Cecelia will join them, much to their chagrin, but she’ll be so damn nice about it that they won’t tell her that her hovering and shouting out incorrect answers bothers them.
She’ll grow bored and make Bellinis, and Noah will shoot his wife soft and unguarded smiles that used to make Sage think someone had hijacked her brother’s body.
And Sage …
Sage will be 3,551 miles away, wondering if her absence is really felt at all.
“Morning,” Theo says from where he’s leaning against the door-frame. A pair of blue-and-black-checkered pajama pants sits low on his hips, a plain white undershirt stretching across his chest and highlighting the slight cut of his biceps where it cups his arms.
“Hi,” Sage greets. “It smells good.”
He makes his way to the bed and perches on the edge of the mattress, his hand warm where it settles on her bare back. “They’ll be ready in a bit. Can I entice you with coffee?”
“You can always entice me with caffeine—you know this.”
Theo’s fingers trace shapes on her spine as he lets out a quiet laugh.
“That I do.” His expression goes impossibly softer, his chin jutting to her prone form.
“Do you want to talk about it?” Something warm unfurls in her chest at the simple question and what it reveals about him—about them.
About her, maybe, too. Sage loves to be seen but hates to be perceived.
But she doesn’t feel that way with Theo. Not anymore. Maybe not ever. Not truly.
“I was just thinking about my family,” she murmurs. She slides her hand along the sheets until it finds his free one and tangles their fingers together. “It’s strange, not being with them today. I don’t regret not going, but it’s still … achy?”
Theo makes a soft sound of understanding, his thumb brushing across the edge of her own.

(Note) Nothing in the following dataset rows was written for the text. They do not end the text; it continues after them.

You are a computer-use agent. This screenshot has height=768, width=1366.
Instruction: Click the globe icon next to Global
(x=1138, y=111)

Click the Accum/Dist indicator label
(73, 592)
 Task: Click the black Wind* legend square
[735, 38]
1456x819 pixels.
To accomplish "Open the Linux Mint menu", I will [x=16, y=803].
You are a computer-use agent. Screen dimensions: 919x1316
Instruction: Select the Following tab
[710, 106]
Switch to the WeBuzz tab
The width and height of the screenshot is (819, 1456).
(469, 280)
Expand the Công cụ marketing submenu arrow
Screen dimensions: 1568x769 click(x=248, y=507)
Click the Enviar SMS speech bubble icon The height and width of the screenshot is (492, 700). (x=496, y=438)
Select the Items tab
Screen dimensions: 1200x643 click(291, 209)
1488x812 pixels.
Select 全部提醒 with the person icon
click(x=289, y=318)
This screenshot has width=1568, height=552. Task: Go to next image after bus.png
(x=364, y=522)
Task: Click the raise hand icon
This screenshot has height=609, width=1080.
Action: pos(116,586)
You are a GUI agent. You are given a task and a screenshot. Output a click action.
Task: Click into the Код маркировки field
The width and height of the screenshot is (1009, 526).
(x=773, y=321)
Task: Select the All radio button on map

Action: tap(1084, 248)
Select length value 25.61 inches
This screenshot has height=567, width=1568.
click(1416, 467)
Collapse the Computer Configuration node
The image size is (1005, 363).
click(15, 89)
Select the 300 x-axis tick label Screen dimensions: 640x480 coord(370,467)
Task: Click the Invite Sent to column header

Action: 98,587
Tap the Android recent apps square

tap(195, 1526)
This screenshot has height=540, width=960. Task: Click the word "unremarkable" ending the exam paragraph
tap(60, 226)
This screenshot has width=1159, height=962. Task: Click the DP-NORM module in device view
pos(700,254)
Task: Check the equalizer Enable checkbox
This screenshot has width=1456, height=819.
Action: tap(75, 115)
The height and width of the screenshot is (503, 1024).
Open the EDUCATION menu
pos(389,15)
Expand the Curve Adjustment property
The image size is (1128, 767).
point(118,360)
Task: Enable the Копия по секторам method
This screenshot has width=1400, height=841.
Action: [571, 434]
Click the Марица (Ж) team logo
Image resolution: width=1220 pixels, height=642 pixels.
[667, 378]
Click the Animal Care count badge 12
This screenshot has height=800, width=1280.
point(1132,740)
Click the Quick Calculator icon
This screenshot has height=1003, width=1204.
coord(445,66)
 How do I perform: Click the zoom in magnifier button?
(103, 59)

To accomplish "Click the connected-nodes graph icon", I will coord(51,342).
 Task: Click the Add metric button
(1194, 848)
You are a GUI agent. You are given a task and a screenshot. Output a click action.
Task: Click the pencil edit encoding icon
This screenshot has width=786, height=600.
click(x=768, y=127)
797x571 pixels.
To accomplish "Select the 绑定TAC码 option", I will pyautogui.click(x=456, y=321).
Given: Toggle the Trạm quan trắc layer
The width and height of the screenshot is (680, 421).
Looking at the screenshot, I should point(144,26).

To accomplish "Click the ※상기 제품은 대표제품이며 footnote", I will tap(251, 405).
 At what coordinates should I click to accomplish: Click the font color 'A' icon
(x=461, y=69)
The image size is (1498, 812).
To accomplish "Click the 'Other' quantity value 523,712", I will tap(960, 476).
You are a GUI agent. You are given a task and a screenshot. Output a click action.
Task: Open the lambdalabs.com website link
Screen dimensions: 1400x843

“I was thinking about what they’ll be doing in a few hours,” she continues, “and I realized I don’t really have a role in it. I’m just sort of there, and this year I’m not, and it just made me feel like … I don’t know … maybe they won’t miss me at all.”
Which isn’t even the point. Sage isn’t staying away to punish them or prove something with her absence. She’s doing it for herself, because she needs the space. They both need the space—her and her parents. But the thought intrudes anyway, and it makes the inner corners of her eyes sting a bit.
Theo brushes a kiss to the back of her hand. He’s quiet for a long moment, reflective in his own way, and when he finally speaks, it’s not a long soliloquy of reassurance, but something simple and pointed, like he knows that’s all she can take.
“You, Collins, are entirely missable.”
Sage bites back a smile, her teeth digging into her bottom lip. “As romantic as that was, that word doesn’t mean what you think it means.”
“Who’s insufferable now?” he mumbles as he ducks down and presses his mouth to hers in a kiss that is entirely too short.
“Now come on,” he urges, tugging on her hand.
“Up you get.” His eyes glint mischievously, his brows furrowing as he dons an eerily perfect Jim Carrey mocking Sean Connery while playing the Grinch accent.
“There will be no sad faces on Christmas.”
“Please stop immediately. That was so creepy. I hated every second.”
“I’m an actor, darling,” he says as he heads toward the kitchen, grinning over his shoulder. “Comes with the territory.”
Sage gives herself thirty whole seconds to deal with the way her face burns with that new term of endearment before she finally shucks off the covers, throws on a pair of sweats and one of Theo’s T-shirts—white, with three navy lions on the top right corner—and joins him in the kitchen.
He’s busy pouring coffee into mugs, but when he turns around, he stills, his eyes raking over her slowly. The corner of his mouth pulls tight as he shakes his head.
“I don’t consider myself a possessive man,” he remarks, his voice like a rumble of distant thunder. “But seeing you in that shirt might be the thing to prove otherwise.”